CCGs should involve out-of-area GPs or other CCGs when deciding whether to commission services relating to GP practices to avoid conflicts of interest, according to the regulator Monitor.
Monitor has issued guidance on procurement, patient choice and competition regulations, designed to set out the criteria the regulator expects CCGs to use in making procurement decisions.
It states that commissioners should consider using competition as a way of driving up the quality and efficiency of the services supplied by GP practices and other providers.
This comes as commissioners have expressed doubts about how to comply with competition regulations that state that they must put services out to tender unless they can prove they can be provided by only one provider.
The guidance addresses the issue of conflict of interests when CCGs are deciding ‘whether to commission services that would reduce demand for services provided by GP practices under the NHS General Medical Services contract’.
In circumstances such as this, the guidance says, CCGs should involve out-of area GPs or other CCGs: ‘It may be possible for a CCG to manage a conflict affecting a substantial proportion of its members by involving third parties who are not conflicted in the decision-making by the CCG, such as out-of-area GPs, other clinicians with relevant experience, individuals from a health and wellbeing board or independent lay persons.’
Monitor´s guidance also attempts to clarify competition rules. It states: ‘Competition between providers, whether to attract patients or to obtain contracts to provide services, can incentivise providers to improve both the quality of the services they provide and value for money.’
’What will work best for any given service will depend on the circumstances. For example, providers earn income for many elective services, based on the volumes of patients they treat. A provider’s income is therefore dependent on the number of patients they are able to attract. Patients may choose to go to particular providers for a range of reasons such as reputation, clinical outcomes and waiting times.’

### Collected data entries
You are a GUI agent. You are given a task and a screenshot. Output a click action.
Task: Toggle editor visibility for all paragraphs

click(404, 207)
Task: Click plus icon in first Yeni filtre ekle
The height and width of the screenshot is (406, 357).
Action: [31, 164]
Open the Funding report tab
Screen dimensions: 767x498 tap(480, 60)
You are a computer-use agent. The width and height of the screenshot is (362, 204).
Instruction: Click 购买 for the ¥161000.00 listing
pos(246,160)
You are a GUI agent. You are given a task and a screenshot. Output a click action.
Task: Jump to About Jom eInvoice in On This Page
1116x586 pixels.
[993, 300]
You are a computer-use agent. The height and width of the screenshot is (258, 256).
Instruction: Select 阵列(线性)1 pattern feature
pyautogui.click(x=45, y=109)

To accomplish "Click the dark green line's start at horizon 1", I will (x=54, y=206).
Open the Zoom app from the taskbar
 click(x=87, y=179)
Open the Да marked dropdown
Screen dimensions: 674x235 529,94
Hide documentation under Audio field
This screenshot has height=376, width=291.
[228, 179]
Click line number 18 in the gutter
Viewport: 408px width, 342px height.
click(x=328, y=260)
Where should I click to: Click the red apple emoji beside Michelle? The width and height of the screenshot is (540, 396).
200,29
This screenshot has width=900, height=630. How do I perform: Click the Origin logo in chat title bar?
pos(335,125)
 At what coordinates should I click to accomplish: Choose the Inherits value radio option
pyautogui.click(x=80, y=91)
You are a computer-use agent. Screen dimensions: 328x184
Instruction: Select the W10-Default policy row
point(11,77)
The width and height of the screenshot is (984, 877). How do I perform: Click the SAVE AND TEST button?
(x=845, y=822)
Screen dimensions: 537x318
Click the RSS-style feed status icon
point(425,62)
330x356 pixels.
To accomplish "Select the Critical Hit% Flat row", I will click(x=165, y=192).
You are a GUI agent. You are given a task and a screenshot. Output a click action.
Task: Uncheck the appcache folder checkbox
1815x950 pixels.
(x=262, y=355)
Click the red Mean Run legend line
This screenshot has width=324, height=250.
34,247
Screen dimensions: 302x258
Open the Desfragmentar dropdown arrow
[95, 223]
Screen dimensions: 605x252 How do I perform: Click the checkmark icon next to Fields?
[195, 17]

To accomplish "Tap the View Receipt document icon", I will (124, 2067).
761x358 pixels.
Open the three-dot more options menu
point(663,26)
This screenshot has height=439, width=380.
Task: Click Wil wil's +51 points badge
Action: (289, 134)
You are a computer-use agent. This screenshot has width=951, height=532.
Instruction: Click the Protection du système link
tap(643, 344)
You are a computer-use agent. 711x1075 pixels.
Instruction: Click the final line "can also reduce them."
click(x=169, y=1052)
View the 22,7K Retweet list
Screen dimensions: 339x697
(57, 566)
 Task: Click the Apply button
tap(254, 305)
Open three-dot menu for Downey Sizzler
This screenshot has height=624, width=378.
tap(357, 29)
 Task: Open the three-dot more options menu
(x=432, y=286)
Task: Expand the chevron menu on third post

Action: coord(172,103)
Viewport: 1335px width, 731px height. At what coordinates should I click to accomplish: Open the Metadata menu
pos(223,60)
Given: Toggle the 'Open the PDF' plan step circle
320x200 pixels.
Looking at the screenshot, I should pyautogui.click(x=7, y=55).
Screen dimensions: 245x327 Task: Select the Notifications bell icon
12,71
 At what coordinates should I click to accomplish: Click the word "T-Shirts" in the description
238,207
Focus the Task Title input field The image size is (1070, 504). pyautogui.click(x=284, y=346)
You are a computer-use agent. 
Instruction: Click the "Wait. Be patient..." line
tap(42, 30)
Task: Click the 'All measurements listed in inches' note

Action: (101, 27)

### THE PROBLEM
In the article on Monitor's guidance for CCGs, which third parties does the guidance name as possible participants in decision-making when a conflict affects a substantial proportion of a CCG's members?

### SOLUTION TO THIS TASK
- out-of-area GPs
- other clinicians with relevant experience
- individuals from a health and wellbeing board
- independent lay persons